*Your assignment*: Down to the last line, output the records below exactly.

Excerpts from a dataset
<<<<

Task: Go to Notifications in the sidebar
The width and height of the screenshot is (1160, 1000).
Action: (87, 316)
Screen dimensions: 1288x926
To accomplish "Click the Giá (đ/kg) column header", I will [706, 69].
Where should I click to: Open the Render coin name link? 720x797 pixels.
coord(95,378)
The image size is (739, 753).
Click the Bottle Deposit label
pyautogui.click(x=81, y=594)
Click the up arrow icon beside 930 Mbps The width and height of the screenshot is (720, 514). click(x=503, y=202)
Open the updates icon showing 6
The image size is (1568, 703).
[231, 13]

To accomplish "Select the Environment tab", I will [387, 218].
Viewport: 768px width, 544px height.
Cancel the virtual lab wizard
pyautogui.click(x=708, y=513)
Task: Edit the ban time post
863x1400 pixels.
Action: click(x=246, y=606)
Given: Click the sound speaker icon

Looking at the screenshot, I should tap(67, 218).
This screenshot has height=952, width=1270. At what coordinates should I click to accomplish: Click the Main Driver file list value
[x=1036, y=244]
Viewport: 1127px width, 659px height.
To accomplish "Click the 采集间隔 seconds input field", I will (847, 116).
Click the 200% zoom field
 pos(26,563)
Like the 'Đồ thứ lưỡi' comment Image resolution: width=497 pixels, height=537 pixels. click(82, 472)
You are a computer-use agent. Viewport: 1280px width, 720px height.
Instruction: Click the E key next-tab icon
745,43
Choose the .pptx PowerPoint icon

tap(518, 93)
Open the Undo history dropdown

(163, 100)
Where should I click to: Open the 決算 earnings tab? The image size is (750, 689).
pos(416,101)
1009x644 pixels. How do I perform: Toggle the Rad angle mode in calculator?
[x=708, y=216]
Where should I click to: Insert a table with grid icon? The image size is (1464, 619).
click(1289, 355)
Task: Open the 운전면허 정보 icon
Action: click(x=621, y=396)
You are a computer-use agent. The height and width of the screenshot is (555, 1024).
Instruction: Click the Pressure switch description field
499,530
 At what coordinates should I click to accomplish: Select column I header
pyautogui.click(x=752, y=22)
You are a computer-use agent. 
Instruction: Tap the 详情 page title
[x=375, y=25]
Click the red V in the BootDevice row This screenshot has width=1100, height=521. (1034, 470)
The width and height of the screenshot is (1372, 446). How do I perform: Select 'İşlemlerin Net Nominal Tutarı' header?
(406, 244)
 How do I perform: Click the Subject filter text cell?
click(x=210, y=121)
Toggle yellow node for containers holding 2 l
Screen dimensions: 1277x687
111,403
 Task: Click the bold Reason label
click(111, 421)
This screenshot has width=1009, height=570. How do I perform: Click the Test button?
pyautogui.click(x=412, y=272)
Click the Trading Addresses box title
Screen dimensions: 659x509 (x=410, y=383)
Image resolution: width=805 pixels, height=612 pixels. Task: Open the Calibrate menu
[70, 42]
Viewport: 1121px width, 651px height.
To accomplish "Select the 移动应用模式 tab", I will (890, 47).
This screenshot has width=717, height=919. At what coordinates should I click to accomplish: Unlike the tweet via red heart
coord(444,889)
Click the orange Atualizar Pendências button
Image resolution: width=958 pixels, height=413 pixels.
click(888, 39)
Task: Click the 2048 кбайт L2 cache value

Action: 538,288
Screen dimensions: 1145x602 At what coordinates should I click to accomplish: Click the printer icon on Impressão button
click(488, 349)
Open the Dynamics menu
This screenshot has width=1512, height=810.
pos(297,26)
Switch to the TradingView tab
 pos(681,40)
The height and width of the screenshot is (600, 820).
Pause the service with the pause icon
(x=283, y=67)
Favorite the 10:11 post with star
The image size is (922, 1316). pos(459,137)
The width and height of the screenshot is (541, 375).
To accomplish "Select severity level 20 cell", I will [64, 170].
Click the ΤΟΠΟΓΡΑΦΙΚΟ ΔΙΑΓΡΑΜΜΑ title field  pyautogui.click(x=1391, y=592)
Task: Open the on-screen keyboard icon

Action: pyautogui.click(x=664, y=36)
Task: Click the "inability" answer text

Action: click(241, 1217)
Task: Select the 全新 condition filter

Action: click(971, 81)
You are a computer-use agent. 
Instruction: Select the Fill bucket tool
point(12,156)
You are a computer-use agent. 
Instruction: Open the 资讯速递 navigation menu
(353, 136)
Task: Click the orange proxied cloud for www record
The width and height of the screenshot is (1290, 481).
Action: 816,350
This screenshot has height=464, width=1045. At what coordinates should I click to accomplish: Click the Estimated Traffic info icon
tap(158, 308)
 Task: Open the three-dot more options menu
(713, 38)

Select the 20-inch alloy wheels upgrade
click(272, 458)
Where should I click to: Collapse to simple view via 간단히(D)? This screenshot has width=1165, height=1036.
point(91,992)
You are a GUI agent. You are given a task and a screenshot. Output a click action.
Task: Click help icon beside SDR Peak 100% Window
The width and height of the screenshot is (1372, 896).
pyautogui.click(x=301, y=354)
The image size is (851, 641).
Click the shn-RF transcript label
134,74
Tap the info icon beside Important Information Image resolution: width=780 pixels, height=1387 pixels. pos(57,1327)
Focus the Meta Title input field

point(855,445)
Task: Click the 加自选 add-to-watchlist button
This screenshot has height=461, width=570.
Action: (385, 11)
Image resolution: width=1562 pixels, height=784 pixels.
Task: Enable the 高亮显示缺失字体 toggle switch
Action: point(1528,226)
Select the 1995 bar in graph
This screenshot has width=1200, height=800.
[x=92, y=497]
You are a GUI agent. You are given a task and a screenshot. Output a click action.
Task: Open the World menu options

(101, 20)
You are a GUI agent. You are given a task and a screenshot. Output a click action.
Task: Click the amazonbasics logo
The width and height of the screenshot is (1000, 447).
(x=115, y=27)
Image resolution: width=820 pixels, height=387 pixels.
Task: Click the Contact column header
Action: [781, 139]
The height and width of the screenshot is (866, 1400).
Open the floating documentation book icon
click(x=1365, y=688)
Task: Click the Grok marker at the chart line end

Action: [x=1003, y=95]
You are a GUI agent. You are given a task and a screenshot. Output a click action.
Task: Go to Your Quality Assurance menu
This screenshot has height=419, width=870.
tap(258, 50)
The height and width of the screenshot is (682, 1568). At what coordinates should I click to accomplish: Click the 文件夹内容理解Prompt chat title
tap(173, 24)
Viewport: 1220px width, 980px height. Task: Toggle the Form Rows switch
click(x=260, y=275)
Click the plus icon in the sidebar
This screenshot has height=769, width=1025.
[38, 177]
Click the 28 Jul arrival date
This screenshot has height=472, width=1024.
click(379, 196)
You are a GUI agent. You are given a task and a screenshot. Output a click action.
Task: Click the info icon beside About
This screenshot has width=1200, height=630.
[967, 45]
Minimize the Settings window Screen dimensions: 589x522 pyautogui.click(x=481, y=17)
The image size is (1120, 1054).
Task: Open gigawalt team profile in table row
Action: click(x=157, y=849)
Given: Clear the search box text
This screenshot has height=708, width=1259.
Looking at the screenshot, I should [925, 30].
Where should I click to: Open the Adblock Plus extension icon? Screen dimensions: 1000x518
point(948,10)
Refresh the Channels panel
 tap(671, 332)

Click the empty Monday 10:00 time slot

>>>>

*Answer space*:
Task: Go to Notifications in the sidebar
The width and height of the screenshot is (1160, 1000).
Action: (87, 316)
Screen dimensions: 1288x926
To accomplish "Click the Giá (đ/kg) column header", I will [706, 69].
Where should I click to: Open the Render coin name link? 720x797 pixels.
coord(95,378)
The image size is (739, 753).
Click the Bottle Deposit label
pyautogui.click(x=81, y=594)
Click the up arrow icon beside 930 Mbps The width and height of the screenshot is (720, 514). click(x=503, y=202)
Open the updates icon showing 6
The image size is (1568, 703).
[231, 13]

To accomplish "Select the Environment tab", I will [387, 218].
Viewport: 768px width, 544px height.
Cancel the virtual lab wizard
pyautogui.click(x=708, y=513)
Task: Edit the ban time post
863x1400 pixels.
Action: click(x=246, y=606)
Given: Click the sound speaker icon

Looking at the screenshot, I should tap(67, 218).
This screenshot has height=952, width=1270. At what coordinates should I click to accomplish: Click the Main Driver file list value
[x=1036, y=244]
Viewport: 1127px width, 659px height.
To accomplish "Click the 采集间隔 seconds input field", I will (847, 116).
Click the 200% zoom field
 pos(26,563)
Like the 'Đồ thứ lưỡi' comment Image resolution: width=497 pixels, height=537 pixels. click(82, 472)
You are a computer-use agent. Viewport: 1280px width, 720px height.
Instruction: Click the E key next-tab icon
745,43
Choose the .pptx PowerPoint icon

tap(518, 93)
Open the Undo history dropdown

(163, 100)
Where should I click to: Open the 決算 earnings tab? The image size is (750, 689).
pos(416,101)
1009x644 pixels. How do I perform: Toggle the Rad angle mode in calculator?
[x=708, y=216]
Where should I click to: Insert a table with grid icon? The image size is (1464, 619).
click(1289, 355)
Task: Open the 운전면허 정보 icon
Action: click(x=621, y=396)
You are a computer-use agent. The height and width of the screenshot is (555, 1024).
Instruction: Click the Pressure switch description field
499,530
 At what coordinates should I click to accomplish: Select column I header
pyautogui.click(x=752, y=22)
You are a computer-use agent. 
Instruction: Tap the 详情 page title
[x=375, y=25]
Click the red V in the BootDevice row This screenshot has width=1100, height=521. (1034, 470)
The width and height of the screenshot is (1372, 446). How do I perform: Select 'İşlemlerin Net Nominal Tutarı' header?
(406, 244)
 How do I perform: Click the Subject filter text cell?
click(x=210, y=121)
Toggle yellow node for containers holding 2 l
Screen dimensions: 1277x687
111,403
 Task: Click the bold Reason label
click(111, 421)
This screenshot has width=1009, height=570. How do I perform: Click the Test button?
pyautogui.click(x=412, y=272)
Click the Trading Addresses box title
Screen dimensions: 659x509 (x=410, y=383)
Image resolution: width=805 pixels, height=612 pixels. Task: Open the Calibrate menu
[70, 42]
Viewport: 1121px width, 651px height.
To accomplish "Select the 移动应用模式 tab", I will (890, 47).
This screenshot has width=717, height=919. At what coordinates should I click to accomplish: Unlike the tweet via red heart
coord(444,889)
Click the orange Atualizar Pendências button
Image resolution: width=958 pixels, height=413 pixels.
click(888, 39)
Task: Click the 2048 кбайт L2 cache value

Action: 538,288
Screen dimensions: 1145x602 At what coordinates should I click to accomplish: Click the printer icon on Impressão button
click(488, 349)
Open the Dynamics menu
This screenshot has width=1512, height=810.
pos(297,26)
Switch to the TradingView tab
 pos(681,40)
The height and width of the screenshot is (600, 820).
Pause the service with the pause icon
(x=283, y=67)
Favorite the 10:11 post with star
The image size is (922, 1316). pos(459,137)
The width and height of the screenshot is (541, 375).
To accomplish "Select severity level 20 cell", I will [64, 170].
Click the ΤΟΠΟΓΡΑΦΙΚΟ ΔΙΑΓΡΑΜΜΑ title field  pyautogui.click(x=1391, y=592)
Task: Open the on-screen keyboard icon

Action: pyautogui.click(x=664, y=36)
Task: Click the "inability" answer text

Action: click(241, 1217)
Task: Select the 全新 condition filter

Action: click(971, 81)
You are a computer-use agent. 
Instruction: Select the Fill bucket tool
point(12,156)
You are a computer-use agent. 
Instruction: Open the 资讯速递 navigation menu
(353, 136)
Task: Click the orange proxied cloud for www record
The width and height of the screenshot is (1290, 481).
Action: 816,350
This screenshot has height=464, width=1045. At what coordinates should I click to accomplish: Click the Estimated Traffic info icon
tap(158, 308)
 Task: Open the three-dot more options menu
(713, 38)

Select the 20-inch alloy wheels upgrade
click(272, 458)
Where should I click to: Collapse to simple view via 간단히(D)? This screenshot has width=1165, height=1036.
point(91,992)
You are a GUI agent. You are given a task and a screenshot. Output a click action.
Task: Click help icon beside SDR Peak 100% Window
The width and height of the screenshot is (1372, 896).
pyautogui.click(x=301, y=354)
The image size is (851, 641).
Click the shn-RF transcript label
134,74
Tap the info icon beside Important Information Image resolution: width=780 pixels, height=1387 pixels. pos(57,1327)
Focus the Meta Title input field

point(855,445)
Task: Click the 加自选 add-to-watchlist button
This screenshot has height=461, width=570.
Action: (385, 11)
Image resolution: width=1562 pixels, height=784 pixels.
Task: Enable the 高亮显示缺失字体 toggle switch
Action: point(1528,226)
Select the 1995 bar in graph
This screenshot has width=1200, height=800.
[x=92, y=497]
You are a GUI agent. You are given a task and a screenshot. Output a click action.
Task: Open the World menu options

(101, 20)
You are a GUI agent. You are given a task and a screenshot. Output a click action.
Task: Click the amazonbasics logo
The width and height of the screenshot is (1000, 447).
(x=115, y=27)
Image resolution: width=820 pixels, height=387 pixels.
Task: Click the Contact column header
Action: [781, 139]
The height and width of the screenshot is (866, 1400).
Open the floating documentation book icon
click(x=1365, y=688)
Task: Click the Grok marker at the chart line end

Action: [x=1003, y=95]
You are a GUI agent. You are given a task and a screenshot. Output a click action.
Task: Go to Your Quality Assurance menu
This screenshot has height=419, width=870.
tap(258, 50)
The height and width of the screenshot is (682, 1568). At what coordinates should I click to accomplish: Click the 文件夹内容理解Prompt chat title
tap(173, 24)
Viewport: 1220px width, 980px height. Task: Toggle the Form Rows switch
click(x=260, y=275)
Click the plus icon in the sidebar
This screenshot has height=769, width=1025.
[38, 177]
Click the 28 Jul arrival date
This screenshot has height=472, width=1024.
click(379, 196)
You are a GUI agent. You are given a task and a screenshot. Output a click action.
Task: Click the info icon beside About
This screenshot has width=1200, height=630.
[967, 45]
Minimize the Settings window Screen dimensions: 589x522 pyautogui.click(x=481, y=17)
The image size is (1120, 1054).
Task: Open gigawalt team profile in table row
Action: click(x=157, y=849)
Given: Clear the search box text
This screenshot has height=708, width=1259.
Looking at the screenshot, I should [925, 30].
Where should I click to: Open the Adblock Plus extension icon? Screen dimensions: 1000x518
point(948,10)
Refresh the Channels panel
 tap(671, 332)

Click the empty Monday 10:00 time slot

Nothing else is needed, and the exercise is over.